** Start PROVIDED DATA **

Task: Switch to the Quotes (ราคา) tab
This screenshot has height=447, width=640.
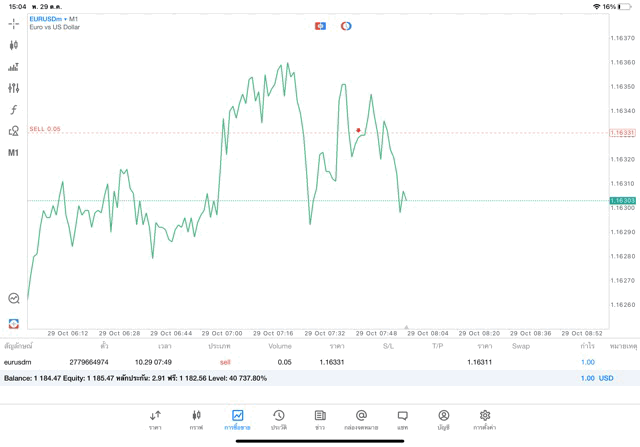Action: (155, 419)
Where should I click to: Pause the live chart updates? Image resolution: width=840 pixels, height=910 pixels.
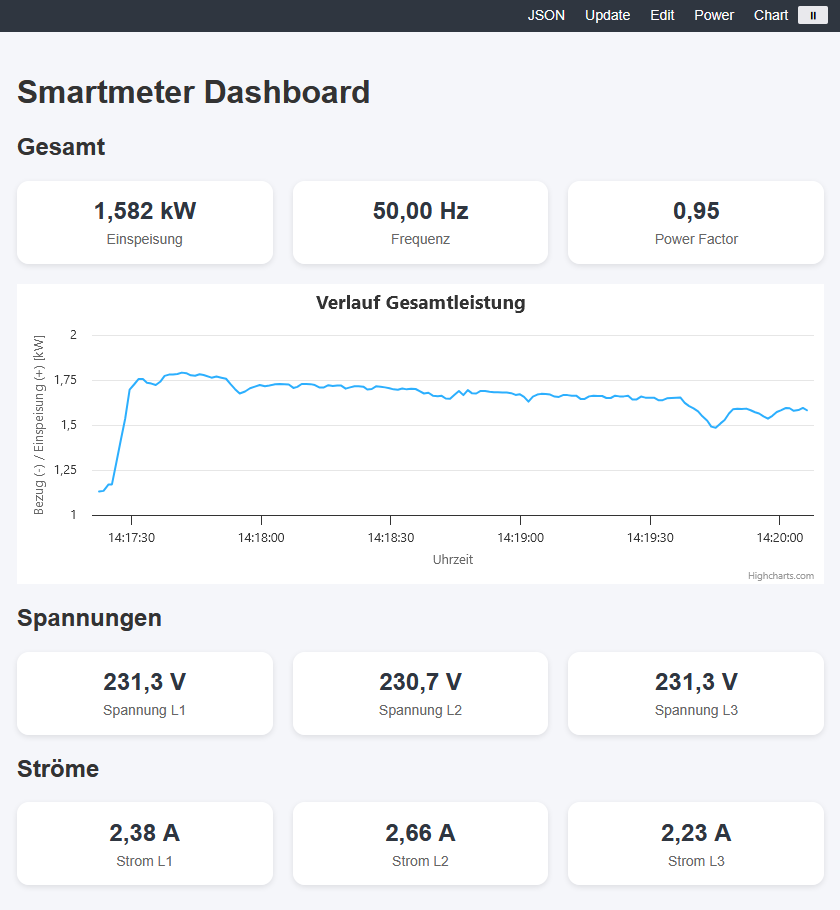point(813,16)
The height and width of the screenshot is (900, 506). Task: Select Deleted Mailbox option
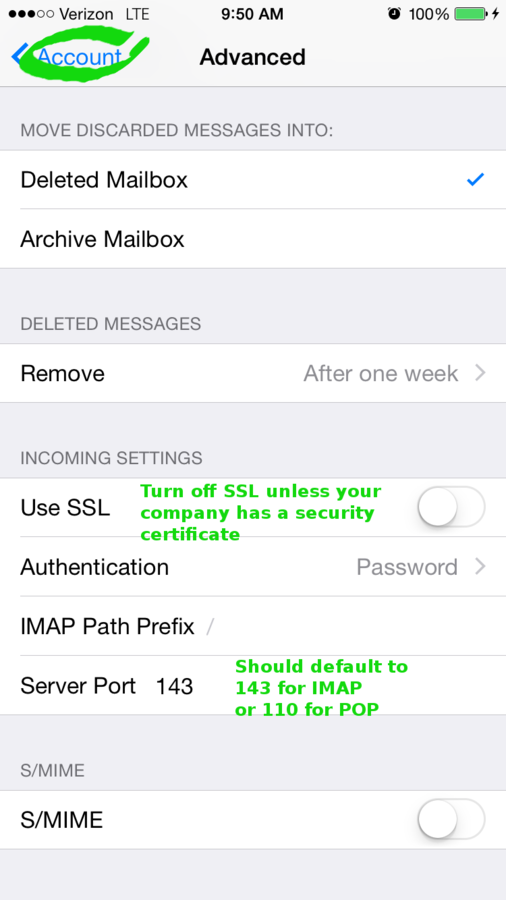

** End PROVIDED DATA **

TASK STATEMENT:
Show every line of the data that contains the string "width". Case counts.

RESULT OF THE TASK:
This screenshot has height=447, width=640.
Where should I click to: Pause the live chart updates? Image resolution: width=840 pixels, height=910 pixels.
The height and width of the screenshot is (900, 506). Task: Select Deleted Mailbox option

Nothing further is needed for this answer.